It was possible for us to perform 10 meta-analyses. Meta-analysis showed evidence of a beneficial effect of remdesivir versus placebo on serious adverse events mainly driven by a difference in respiratory failure in the largest trial [32]. Results of the largest trial indicated that remdesivir resulted in a median recovery time of 11 days, compared with a median of 15 days in the placebo group [32]. One single trial compared 5 versus 10 days of remdesivir and showed evidence of a beneficial effect of 5 days of remdesivir on serious adverse events [38]. However, this trial was open-label, did not use blinded outcome assessors, and was assessed at high risk of bias.
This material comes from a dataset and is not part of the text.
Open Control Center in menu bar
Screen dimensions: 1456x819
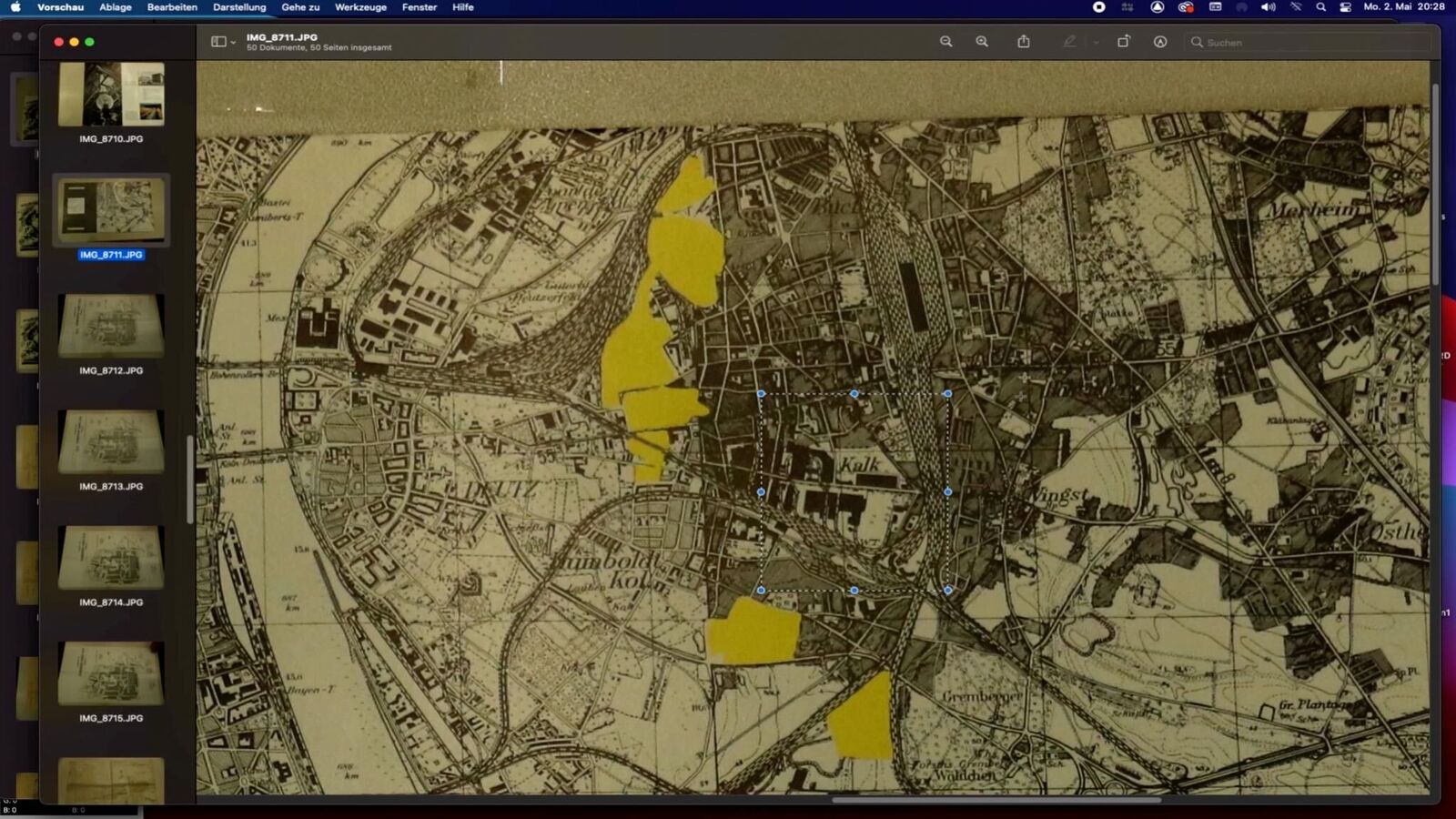click(x=1346, y=7)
The effects of remdesivir on other patient-important outcomes are unclear. Furthermore, certainty of the evidence was assessed as “very low” for all-cause mortality and serious adverse events and “low” for nonserious adverse events. Hence, the effects of remdesivir need to be confirmed in future trials at low risk of bias.
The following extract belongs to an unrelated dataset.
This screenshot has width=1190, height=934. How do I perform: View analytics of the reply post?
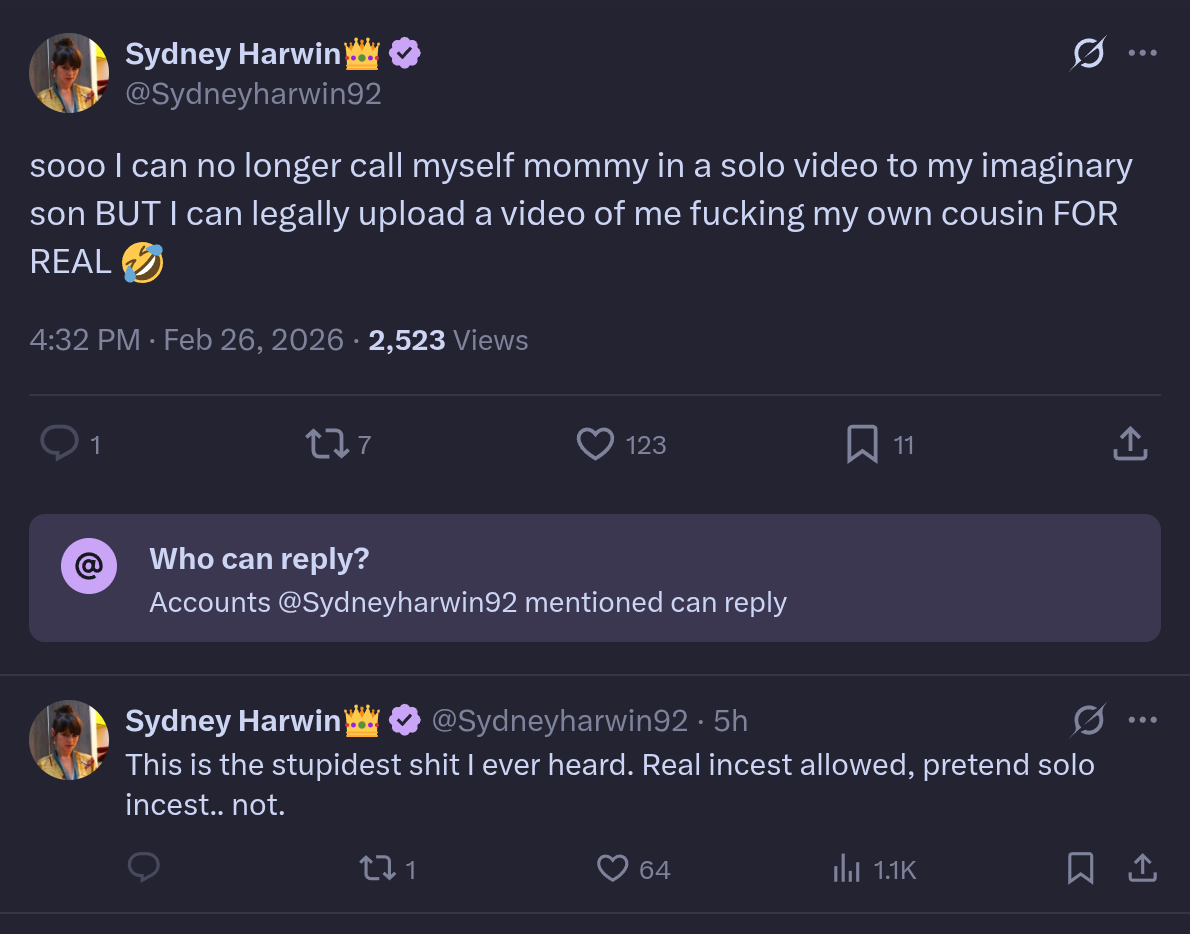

Meta-analysis showed no evidence of a difference between hydroxychloroquine versus standard care on all-cause mortality and serious adverse events, and trial sequential analysis showed that we had enough information to reject that hydroxychloroquine reduces the risk of all-cause mortality and serious adverse events with a relative risk reduction of 20%. Meta-analysis showed a harmful effect of hydroxychloroquine on nonserious adverse events. Meta-analysis showed no evidence of a difference between lopinavir–ritonavir versus standard care on serious adverse events and on nonserious adverse events. Meta-analysis showed no evidence of a difference between convalescent plasma versus standard care on all-cause mortality. Because of lack of relevant data, it was not possible to perform other meta-analyses, network meta-analysis, or individual patient data meta-analyses.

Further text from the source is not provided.